Cyber criminals have stolen text messages, call logs and location data from the popular phone monitoring app LetMeSpy.
It’s a cruel twist of fate for the software provider, whose product enables customers to monitor other people’s phone activity.
The technology is advertised to parents for keeping an eye on their children and to employers for monitoring their staff. However, they have got more than they bargained for, as the information they have surreptitiously captured is now also in the hands of cyber criminals.
In a notice on its login page, LetMeSpy said an unauthorised actor accessed its internal systems on 21 June.

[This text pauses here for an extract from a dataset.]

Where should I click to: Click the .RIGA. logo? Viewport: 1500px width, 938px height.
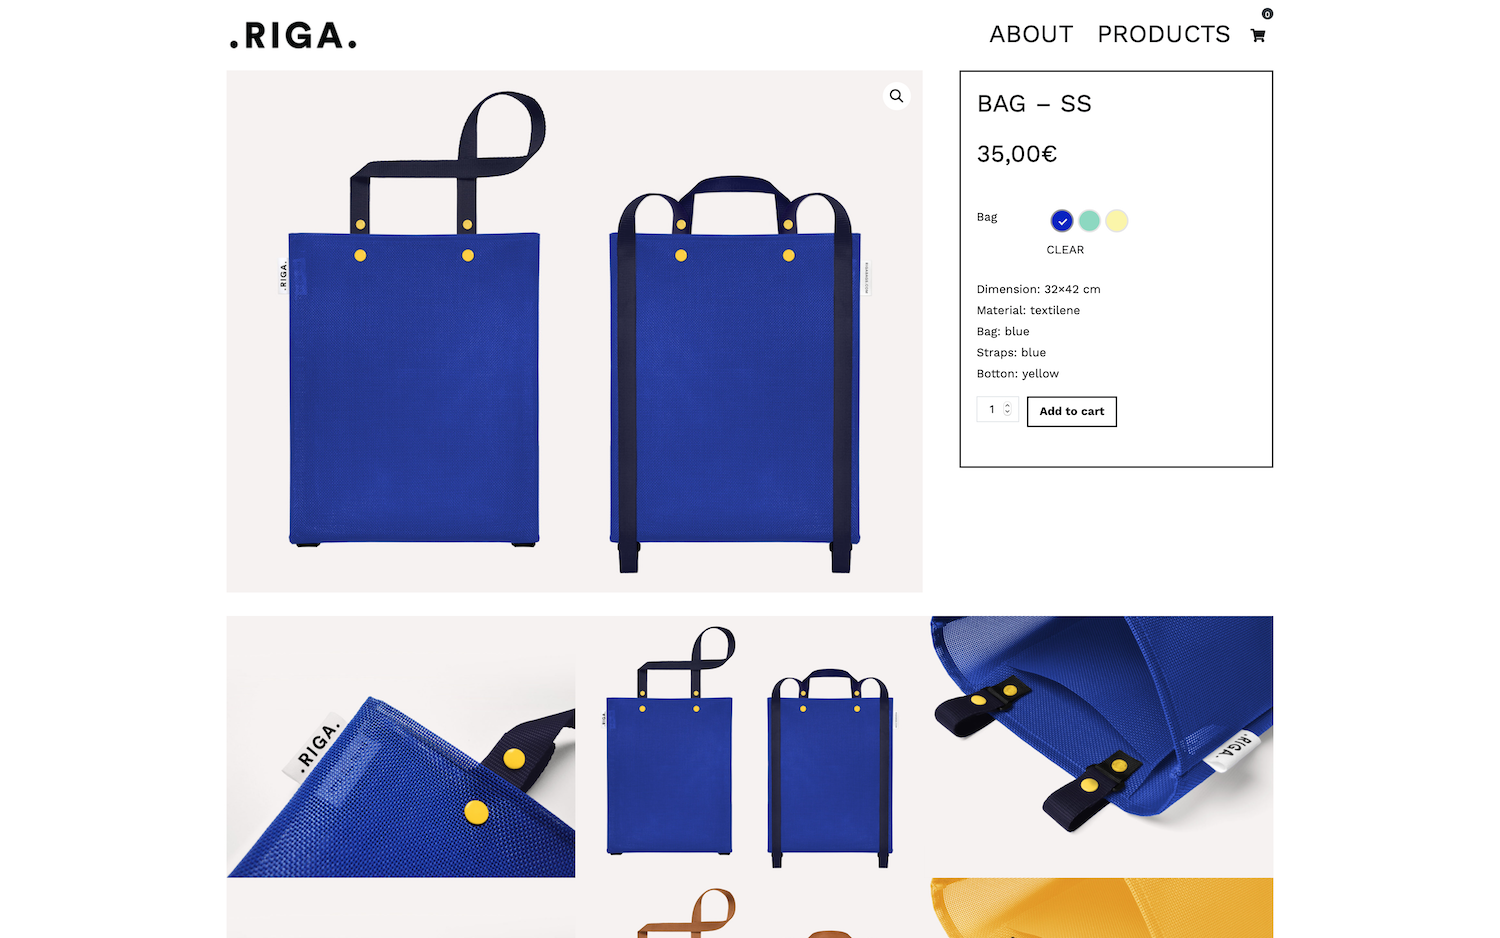[293, 36]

The compromised information includes users’ email addresses and telephone numbers, as well as the content of messages collected on accounts.
The spyware who bugged me
LetMeSpy is a controversial product even if you discount its privacy woes. It is essentially a piece of spyware that lets people breach others’ privacy and monitor what they’re doing.

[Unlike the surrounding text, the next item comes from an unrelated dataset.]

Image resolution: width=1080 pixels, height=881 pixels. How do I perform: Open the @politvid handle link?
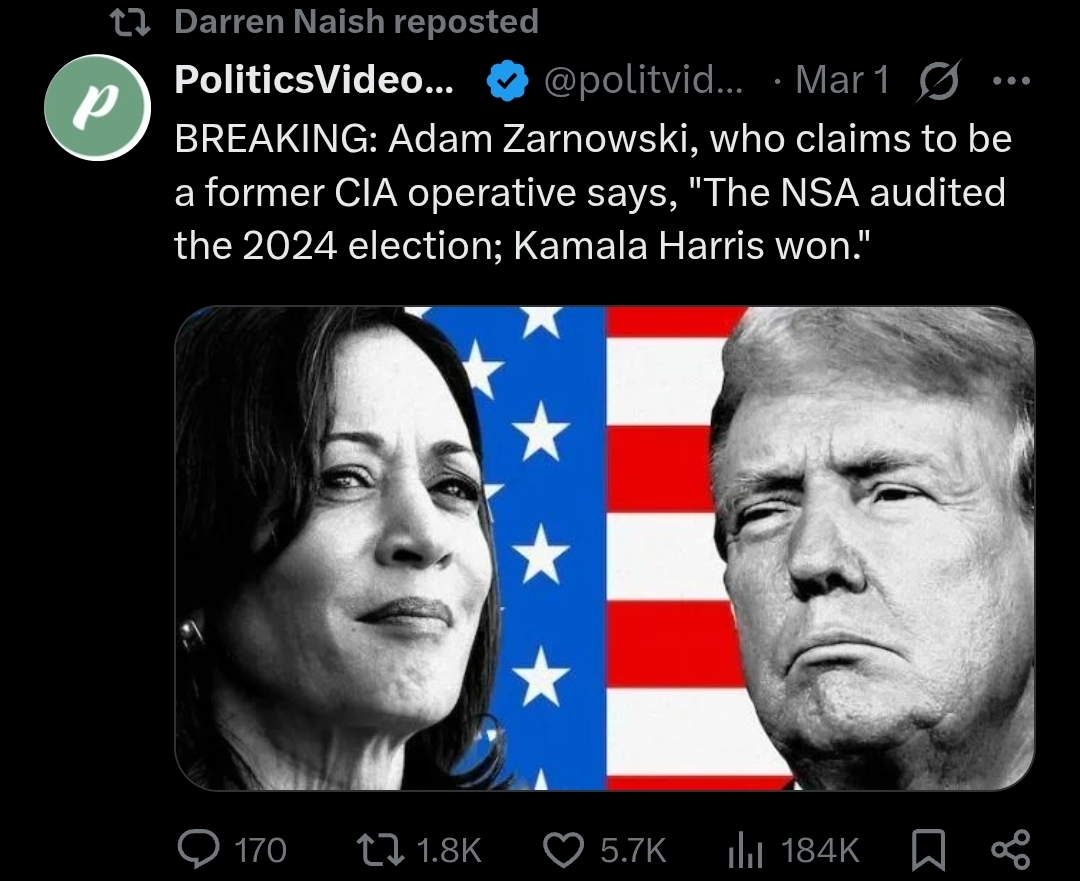[x=643, y=81]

There might be an understandable reason to want this level of monitoring. LetMeSpy’s customers are ostensibly parents who want to protect their children from malign influences and employers preventing security threats.
In both instances, you can see why LetMeSpy would be useful. But there is something undeniably unpalatable about all of this. The software promotes itself on its lack of transparency, describing its product as “very light and […] invisible to the user”.
Elsewhere, it notes that its monitoring practices are designed to stay hidden, making it difficult to detect and remove.
It’s one thing to collect people’s personal data, but it’s something else to do so without informing them that you’re doing so – or how you’re doing it.
If the goal is to stop your children or your employees from accessing undesirable or unsafe content, there are easier and less intrusive methods than logging every single piece of activity on their device.
For instance, Google’s SafeSearch feature automatically filters out offensive and inappropriate material, while administrators can block access to certain websites.
These make for efficient and respectful solutions to the threat of dodgy Internet habits, whereas LetMeSpy offers not threat protection but entrapment. Users won’t necessarily know that certain websites are off-limits, and there are no barriers to prevent them from something that they are later confronted about.
Besides, the technology doesn’t only capture web browsing habits. It also tracks text messages, call logs and precise location data, which is uploaded to its servers and is available for the operator (the employer or the parent) to view in real time.
For instance, its website says that parents can “see who your child called and who is calling them and how long they talked. Find out where your kids are. Protect your children from being influenced by dangers of their environment”.
If the goal is to prevent threats (to security or morals), then this sort of software introduces far more problems than it solves.
That would be the case, of course, if software such as LetMeSpy was in fact designed for semi-legitimate purposes such as tracking employee behaviour.
However, there is a far bigger target market for this sort of technology – one where the app’s invisibility makes far more sense. So popular is this market that the technology is sometimes named after it: spouseware.
Designed for abuse
Although LetMeSpy is coy in its marketing about who its software is aimed at, its rivals are more direct in the benefits of installing undetectable spyware on someone else’s device.
One of those competitors, the eponymously named Spouseware, includes a video on its home page of a woman tracking her partner as he goes about his day.
She demonstrates her ability to listen in on his phone calls, hack into his front and rear camera, trace his GPS location, view his screen and listen to previous phone conversations.
The woman advertising the technology on Spouseware’s own website describes its features as “creepy”, while the site consistently refers to the person being spied on as “the victim”.
So that suggests some level of self-awareness. Unfortunately, the site assures users that their deception won’t be detected by claiming that “We take your privacy and anonymity very seriously”.
That’s wonderful news for the customers, but the safety and privacy of its victims is clearly less of an issue.
And, unfortunately, the number of victims of this technology is surging. Spouseware claims to have 1.8 million users, while LetMeSpy has been downloaded on more than 236,000 phones – although only 13,000 people have been compromised in this cyber attack.
In a breach notification, LetMeSpy said that it had notified law enforcement and the Polish data protection authority – where the organisation is based – but it’s unclear whether it has notified affected users.
That is perhaps not a surprise, because the true victims here are not the account holders but the people being spied upon. Notifying them of the breach would be difficult because LetMeSpy doesn’t process their information directly, nor does it have a lawful reason to do so.
More to the point, a notification would undermine LetMeSpy’s paying customers, who are using the product on the proviso that those affected don’t know that they’re being spied upon.
As soon as they were informed of the breach, they would learn that their personal data is the company’s product, and it has been abused in more ways than one.